## Brief 1
Decide whether each statement below agrees with the transcript on the Saya Damala bank: (a) the seagrass captures carbon up to 30 times faster than forests on land, (b) the bank is administered by Sri Lanka, (c) the Taiwanese tuna long liners work mainly in the center of the bank. Give yes or no for each, with the deciding words of the transcript quoted exactly.
## Brief 2
According to the transcript on the Saya Damala bank, which two countries are the trawlers mainly from?
## Brief 3
Carry on the transcript on the Saya Damala bank from its last sentence.

## Text for analysis
00:37The seagrass that grows here is one of the world's most effective carbon sinks.
00:42The plant captures carbon up to 30 times faster than terrestrial forests.
00:47And the Saya Damala is the world's largest known seagrass field, for now.
00:52Its days may be numbered.
00:54For the past decade, industrial fishing fleets chasing diminishing fish stocks have been
00:59plying the bank's rich waters, pulling up tons of sea life and mowing down the seafloor.
01:06This is a really destructive form of fishing, very common in this area.
01:11It's destructive because it's indiscriminate.
01:13So it's grabbing everything in its path.
01:18And that means you're catching lots of bycatch or species that you weren't intending to consume
01:25or sell.
01:26Turtles, birds, sharks, whales, what have you.
01:29Bottom trawling in particular is destructive because it's on the bottom of the ocean.
01:33It's dragging it across the seafloor, which is essentially like putting a cable between
01:39two Humvees and driving across the Amazon and sort of knocking down everything in your
01:44path.
01:45The trawlers, mainly from Sri Lanka and Thailand, are delivering crushing blows to this delicate
01:51ecosystem.
01:52The bank lies in mostly international waters in the Indian Ocean, administered by the small
01:57island nation of Mauritius, 900 kilometers to the south, which cannot police this vast
02:03stretch of ocean the size of Switzerland.
02:06It makes the Saya Damala an attractive target.
02:09But it's not just the trawlers gobbling up everything in sight.
02:13So the Taiwanese fleet that's there are Taiwanese tuna long liners primarily.
02:18They're largely on the outskirts of the Saya Damala where the water gets deeper.
02:23So the edges of the plateau where tuna are more likely to be found.
02:28Tuna, as you know, is a very high priced target because a lot of types of tuna are already
02:35collapsed.
02:37They've disappeared in many other places in the world.
02:41And the Saya Damala is a place where there's a huge flow of tuna in that area.
02:47But because it's so far, historically other fleets haven't gone there, but the Taiwanese
02:51are now.

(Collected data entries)
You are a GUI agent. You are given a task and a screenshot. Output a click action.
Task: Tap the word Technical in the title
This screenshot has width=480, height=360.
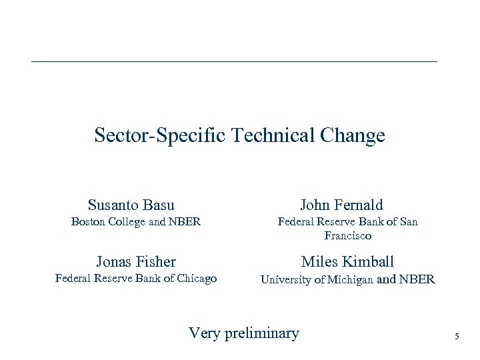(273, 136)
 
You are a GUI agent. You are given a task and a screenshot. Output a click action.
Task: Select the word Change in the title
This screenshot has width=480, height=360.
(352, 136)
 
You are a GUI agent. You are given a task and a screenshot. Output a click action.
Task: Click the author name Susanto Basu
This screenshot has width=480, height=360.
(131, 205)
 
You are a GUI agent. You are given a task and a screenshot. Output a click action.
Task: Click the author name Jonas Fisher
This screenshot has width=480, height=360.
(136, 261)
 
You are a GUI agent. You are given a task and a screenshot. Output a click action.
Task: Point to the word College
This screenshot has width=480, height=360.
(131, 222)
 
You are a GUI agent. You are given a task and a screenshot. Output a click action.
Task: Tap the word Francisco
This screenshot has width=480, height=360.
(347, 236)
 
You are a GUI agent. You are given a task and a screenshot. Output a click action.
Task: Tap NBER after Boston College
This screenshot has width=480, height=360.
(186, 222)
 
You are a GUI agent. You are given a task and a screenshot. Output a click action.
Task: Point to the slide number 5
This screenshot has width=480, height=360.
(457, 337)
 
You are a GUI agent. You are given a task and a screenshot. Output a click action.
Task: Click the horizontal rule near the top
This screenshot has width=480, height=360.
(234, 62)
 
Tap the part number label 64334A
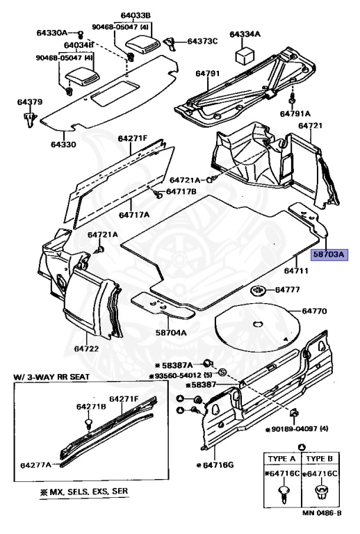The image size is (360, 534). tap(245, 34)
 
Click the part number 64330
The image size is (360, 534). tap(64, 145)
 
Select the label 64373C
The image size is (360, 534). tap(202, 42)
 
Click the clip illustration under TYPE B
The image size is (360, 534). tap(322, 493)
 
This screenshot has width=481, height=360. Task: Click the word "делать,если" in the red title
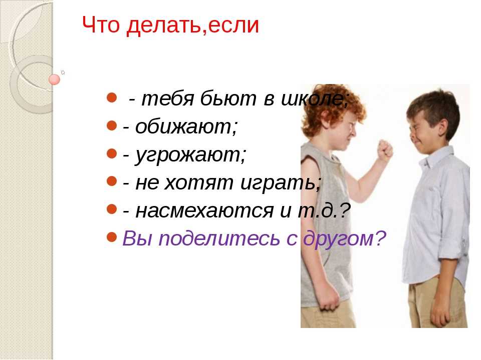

* * *

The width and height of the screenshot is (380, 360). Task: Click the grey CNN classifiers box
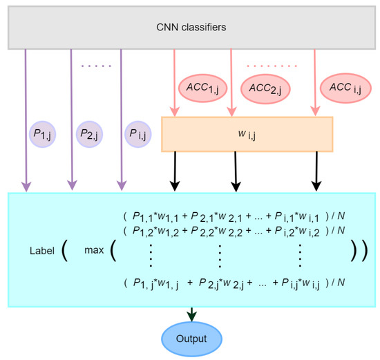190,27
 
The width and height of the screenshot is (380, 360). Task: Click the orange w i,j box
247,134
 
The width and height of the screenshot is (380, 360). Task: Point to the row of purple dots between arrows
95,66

--

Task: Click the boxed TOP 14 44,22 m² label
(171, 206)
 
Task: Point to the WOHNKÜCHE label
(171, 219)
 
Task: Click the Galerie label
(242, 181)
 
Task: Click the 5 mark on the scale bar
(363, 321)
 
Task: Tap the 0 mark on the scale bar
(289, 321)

## Final answer 1
(a) Yes: "The plant captures carbon up to 30 times faster than terrestrial forests."
(b) No: "island nation of Mauritius, 900 kilometers to the south"
(c) No: "They're largely on the outskirts of the Saya Damala where the water gets deeper."

## Final answer 2
Sri Lanka and Thailand.

## Final answer 3
02:52But tuna aren't all that the Taiwanese boats are bringing up.
02:55The Saya Damala has an unusual concentration of sharks.
03:01The attraction for fishers, for fishing fleets of sharks is their fin.
03:07Their fin sells mostly to be used for shark fin soup.
03:11And so if you're targeting tuna, you can change your line in a small way and catch both tuna
03:19and shark.
03:20So it's pretty easy adjustment to make and you can bump up your revenue.
03:24So you're seeing a fair number of sharks being pulled onto Taiwanese vessels as well.
03:28And Taiwan, Hong Kong, China are the biggest markets for these fins.
03:33The extent to which Taiwan's tuna fleets are harvesting shark fins isn't fully known.
03:37What is known is that shark populations are under increasing pressure globally with many
03:41species threatened.
03:43And while human beings may have an aversion to sharks, they fill a critical niche in the
03:47health of the ocean.
03:48You know, they're the police of the sort of food triangle and they keep everything in
03:54check because they're apex predators and they eat everything below them.
03:59And so when they're gone, certain players below them can emerge to fill the void and
04:06then sort of knock everything out of whack.
04:09And you can see very rapid collapse of other kinds of species because things get out of
04:16balance.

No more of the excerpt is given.